Mira felt every eye come toward her. Tavin’s hand moved slightly on his knee, not touching her, but near enough to show he was there. Alina shifted closer. Ellis turned in his chair and looked back, his face sharp with anger on her behalf.
Celeste continued, “She also wrote that the enchantment exploited fear of failure and conditional acceptance. I do not appreciate private family matters being placed inside school correspondence as if they are relevant to institutional security.”
The words struck Mira harder than she expected. Even now, her mother cared about the shape of the record. Private family matters. Institutional security. She had taken Mira’s trembling truth and translated it into categories that could be filed away.
Jesus looked at Mira, not Celeste. His eyes did not tell her to speak. They reminded her she could.
Mira stood.
The chair legs scraped softly against the floor. Her mother’s face changed just enough to show disapproval. Mira felt it like cold water, but she remained standing.
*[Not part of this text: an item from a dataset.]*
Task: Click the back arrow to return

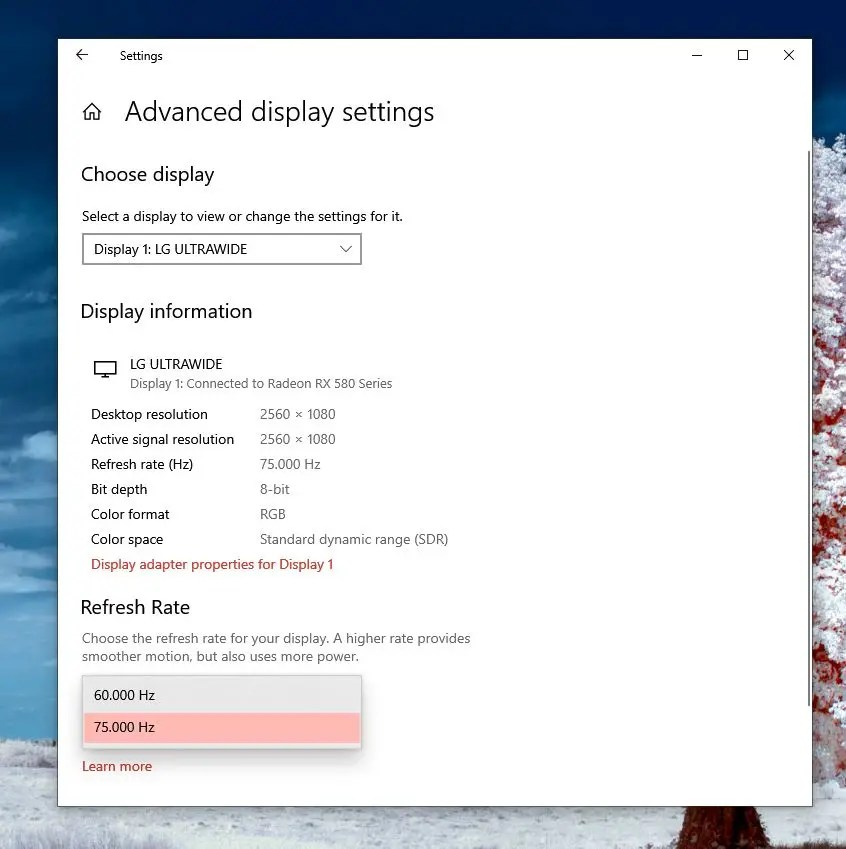Action: pyautogui.click(x=81, y=55)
“They are relevant,” Mira said.
Celeste’s eyes sharpened. “Mira, this is not—”
“They are relevant,” Mira repeated, voice shaking but clear. “Not because the school needs to study our family. Because the enchantment used the place where I was already afraid. If I pretend that does not matter, I help the same silence that made the room dangerous.”
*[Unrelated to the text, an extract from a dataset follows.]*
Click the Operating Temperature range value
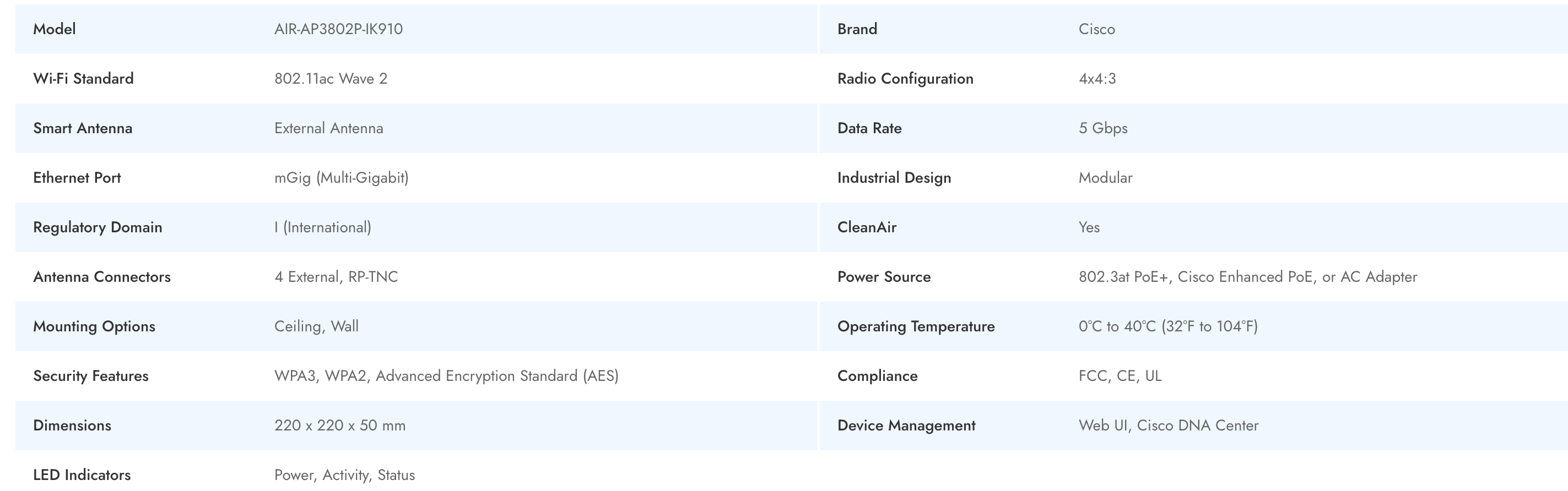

The meeting room held very still. Mira felt heat in her face, but she did not sit. Her mother looked at her as if she had spoken another language.
“I am not blaming you for the hidden room,” Mira said. “I am not blaming our family for what Professor Wren made. I am saying I was vulnerable to it because I have been afraid that being loved and being impressive were the same thing. I do not want that fear to keep deciding for me.”
Celeste’s mouth tightened. “You are a child.”
“Yes,” Mira said. “That does not make this untrue.”
Something moved through the room. It was not agreement exactly. It was recognition. Several parents looked away. A father near the back stared at his hands. One mother pressed her lips together as if she were holding back tears or anger. The children understood faster than the adults because many of them knew what it was to have their inner lives dismissed as immaturity when they had simply said something inconvenient.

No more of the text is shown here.